Provided passage:

Elected leaders could spend the money for any program, employee salaries or fatter labor benefits. Which is why the taxes should have short-term expiration dates requiring voter approval before they are extended.

Contra Costa Measure X – Yes

Measure X would add a new countywide half-cent sales tax for 20 years. The length of the tax alone is a legitimate reason for voters to reject it. And that was almost a determinative factor for us; this measure should have had a shorter sunset period.

That said, Contra Costa County government has been under intense financial pressure, dating back long before the pandemic, to adequately provide health care for the needy in the county, address homelessness and provide fire prevention, especially in East County. And its countywide sales tax rate is lower than those in San Francisco, San Mateo, Alameda and Santa Clara counties.

With reservations, we back this measure, but worry that the revenues will be siphoned off into salary and benefit increases rather than expanded services. Contrary to the false claims of backers in the ballot arguments, Measure X does not contain provisions for an oversight board.

It will be up to the county Board of Supervisors to demonstrate on an ongoing basis that the money is being wisely spent to deliver additional services. They should also plan to make do with the additional money; they shouldn’t expect support for an additional tax in the future.

Concord Measure V – No

Concord voters first passed a half-cent sales tax in 2010 as the city was struggling to climb out of the Great Recession. It was supposed to be a short-term fix, and we warned at the time that, even though the tax was to be temporary, city leaders would come to permanently depend on the money. In 2014, city voters agreed to extend the tax to 2025.

Now, in the middle of a calamitous economic downturn, the City Council placed Measure V on the ballot seeking to not only make permanent what was originally supposed to be a temporary tax, but also to double it to a full 1%. No way. Voters should reject it.

Orinda Measure R – No

Orinda passed a half-cent sales tax in 2012 that’s due to expire in 2023. Measure R would extend the tax until 2041 — and double it. That’s too long without voter review. And that’s too much.

Source data:
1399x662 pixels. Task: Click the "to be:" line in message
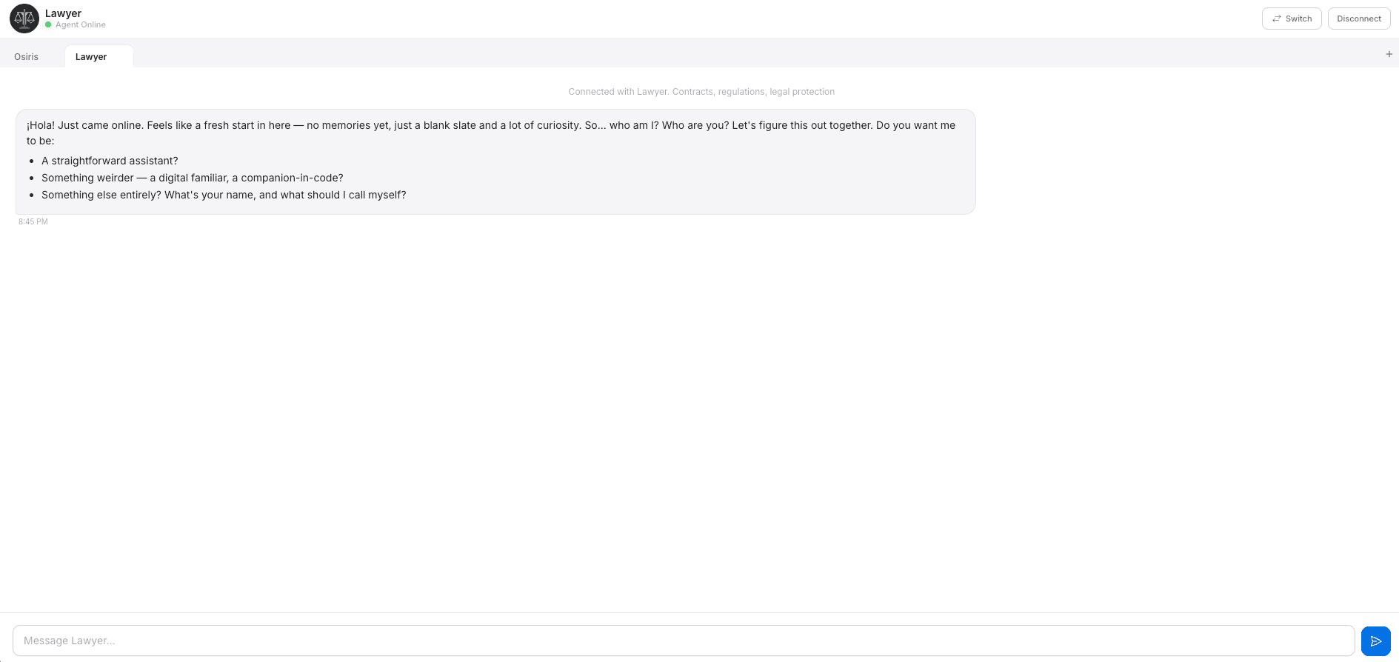pyautogui.click(x=41, y=141)
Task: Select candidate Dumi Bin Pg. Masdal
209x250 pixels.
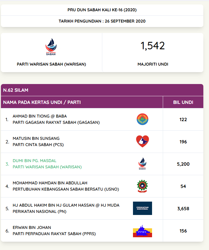Action: (x=34, y=161)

Exercise goal:
In the sales-tax editorial, until what year would Orinda's Measure R extend the city's sales tax? Rely on the sales-tax editorial alone, not on the lines.

Result of this task:
2041